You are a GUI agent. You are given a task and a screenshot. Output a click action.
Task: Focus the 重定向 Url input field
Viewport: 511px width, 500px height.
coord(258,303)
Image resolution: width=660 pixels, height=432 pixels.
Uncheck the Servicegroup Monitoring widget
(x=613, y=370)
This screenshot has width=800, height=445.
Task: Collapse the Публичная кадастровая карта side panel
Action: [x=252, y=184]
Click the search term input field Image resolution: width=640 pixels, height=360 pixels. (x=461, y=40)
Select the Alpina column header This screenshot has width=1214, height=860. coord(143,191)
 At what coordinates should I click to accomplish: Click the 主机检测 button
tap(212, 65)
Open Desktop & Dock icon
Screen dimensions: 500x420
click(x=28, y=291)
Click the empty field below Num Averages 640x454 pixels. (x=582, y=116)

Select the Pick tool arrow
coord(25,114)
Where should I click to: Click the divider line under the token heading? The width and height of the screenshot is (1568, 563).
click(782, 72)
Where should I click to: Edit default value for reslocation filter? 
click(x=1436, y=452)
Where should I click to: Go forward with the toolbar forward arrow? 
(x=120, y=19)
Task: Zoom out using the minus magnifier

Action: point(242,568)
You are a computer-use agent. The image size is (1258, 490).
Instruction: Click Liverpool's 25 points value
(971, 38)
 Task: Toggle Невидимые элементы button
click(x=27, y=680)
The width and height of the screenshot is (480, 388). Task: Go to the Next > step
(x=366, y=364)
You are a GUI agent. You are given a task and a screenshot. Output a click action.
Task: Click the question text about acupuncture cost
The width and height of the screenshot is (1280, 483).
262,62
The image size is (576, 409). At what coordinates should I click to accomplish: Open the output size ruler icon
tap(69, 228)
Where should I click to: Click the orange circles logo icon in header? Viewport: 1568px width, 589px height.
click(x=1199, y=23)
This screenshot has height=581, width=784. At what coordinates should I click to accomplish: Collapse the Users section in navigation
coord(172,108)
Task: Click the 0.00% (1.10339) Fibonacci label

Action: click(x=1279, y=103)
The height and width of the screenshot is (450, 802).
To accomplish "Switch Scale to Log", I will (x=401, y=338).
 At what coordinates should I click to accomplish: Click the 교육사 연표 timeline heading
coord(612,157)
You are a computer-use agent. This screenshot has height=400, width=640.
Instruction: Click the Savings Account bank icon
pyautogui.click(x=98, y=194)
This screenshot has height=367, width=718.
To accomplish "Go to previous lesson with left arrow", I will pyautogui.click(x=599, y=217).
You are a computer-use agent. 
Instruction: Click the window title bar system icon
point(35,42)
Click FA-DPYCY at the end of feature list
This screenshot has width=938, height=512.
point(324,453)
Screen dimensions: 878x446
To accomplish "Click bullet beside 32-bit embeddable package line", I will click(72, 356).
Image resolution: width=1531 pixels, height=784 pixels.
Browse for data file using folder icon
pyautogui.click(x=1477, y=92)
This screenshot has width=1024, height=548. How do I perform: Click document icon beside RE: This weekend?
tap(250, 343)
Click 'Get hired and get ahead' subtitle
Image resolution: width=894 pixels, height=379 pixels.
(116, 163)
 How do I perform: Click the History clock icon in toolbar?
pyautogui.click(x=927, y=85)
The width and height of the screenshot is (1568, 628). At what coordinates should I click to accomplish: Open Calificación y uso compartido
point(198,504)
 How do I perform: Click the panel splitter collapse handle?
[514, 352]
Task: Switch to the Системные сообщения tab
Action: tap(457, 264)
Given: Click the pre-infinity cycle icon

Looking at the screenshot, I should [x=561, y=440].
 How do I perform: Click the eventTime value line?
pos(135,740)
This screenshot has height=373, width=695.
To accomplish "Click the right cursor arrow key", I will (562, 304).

---+---

» **PROBLEM TO WORK ON**
Everything in the material above needs to be transcribed exactly.

» **WRITTEN SOLUTION**
You are a GUI agent. You are given a task and a screenshot. Output a click action.
Task: Focus the 重定向 Url input field
Viewport: 511px width, 500px height.
coord(258,303)
Image resolution: width=660 pixels, height=432 pixels.
Uncheck the Servicegroup Monitoring widget
(x=613, y=370)
This screenshot has width=800, height=445.
Task: Collapse the Публичная кадастровая карта side panel
Action: [x=252, y=184]
Click the search term input field Image resolution: width=640 pixels, height=360 pixels. (x=461, y=40)
Select the Alpina column header This screenshot has width=1214, height=860. coord(143,191)
 At what coordinates should I click to accomplish: Click the 主机检测 button
tap(212, 65)
Open Desktop & Dock icon
Screen dimensions: 500x420
click(x=28, y=291)
Click the empty field below Num Averages 640x454 pixels. (x=582, y=116)

Select the Pick tool arrow
coord(25,114)
Where should I click to: Click the divider line under the token heading? The width and height of the screenshot is (1568, 563).
click(782, 72)
Where should I click to: Edit default value for reslocation filter? 
click(x=1436, y=452)
Where should I click to: Go forward with the toolbar forward arrow? 
(x=120, y=19)
Task: Zoom out using the minus magnifier

Action: point(242,568)
You are a computer-use agent. The image size is (1258, 490).
Instruction: Click Liverpool's 25 points value
(971, 38)
 Task: Toggle Невидимые элементы button
click(x=27, y=680)
The width and height of the screenshot is (480, 388). Task: Go to the Next > step
(x=366, y=364)
You are a GUI agent. You are given a task and a screenshot. Output a click action.
Task: Click the question text about acupuncture cost
The width and height of the screenshot is (1280, 483).
262,62
The image size is (576, 409). At what coordinates should I click to accomplish: Open the output size ruler icon
tap(69, 228)
Where should I click to: Click the orange circles logo icon in header? Viewport: 1568px width, 589px height.
click(x=1199, y=23)
This screenshot has height=581, width=784. At what coordinates should I click to accomplish: Collapse the Users section in navigation
coord(172,108)
Task: Click the 0.00% (1.10339) Fibonacci label

Action: click(x=1279, y=103)
The height and width of the screenshot is (450, 802).
To accomplish "Switch Scale to Log", I will (x=401, y=338).
 At what coordinates should I click to accomplish: Click the 교육사 연표 timeline heading
coord(612,157)
You are a computer-use agent. This screenshot has height=400, width=640.
Instruction: Click the Savings Account bank icon
pyautogui.click(x=98, y=194)
This screenshot has height=367, width=718.
To accomplish "Go to previous lesson with left arrow", I will pyautogui.click(x=599, y=217).
You are a computer-use agent. 
Instruction: Click the window title bar system icon
point(35,42)
Click FA-DPYCY at the end of feature list
This screenshot has width=938, height=512.
point(324,453)
Screen dimensions: 878x446
To accomplish "Click bullet beside 32-bit embeddable package line", I will click(72, 356).
Image resolution: width=1531 pixels, height=784 pixels.
Browse for data file using folder icon
pyautogui.click(x=1477, y=92)
This screenshot has width=1024, height=548. How do I perform: Click document icon beside RE: This weekend?
tap(250, 343)
Click 'Get hired and get ahead' subtitle
Image resolution: width=894 pixels, height=379 pixels.
(116, 163)
 How do I perform: Click the History clock icon in toolbar?
pyautogui.click(x=927, y=85)
The width and height of the screenshot is (1568, 628). At what coordinates should I click to accomplish: Open Calificación y uso compartido
point(198,504)
 How do I perform: Click the panel splitter collapse handle?
[514, 352]
Task: Switch to the Системные сообщения tab
Action: tap(457, 264)
Given: Click the pre-infinity cycle icon

Looking at the screenshot, I should [x=561, y=440].
 How do I perform: Click the eventTime value line?
pos(135,740)
This screenshot has height=373, width=695.
To accomplish "Click the right cursor arrow key", I will (562, 304).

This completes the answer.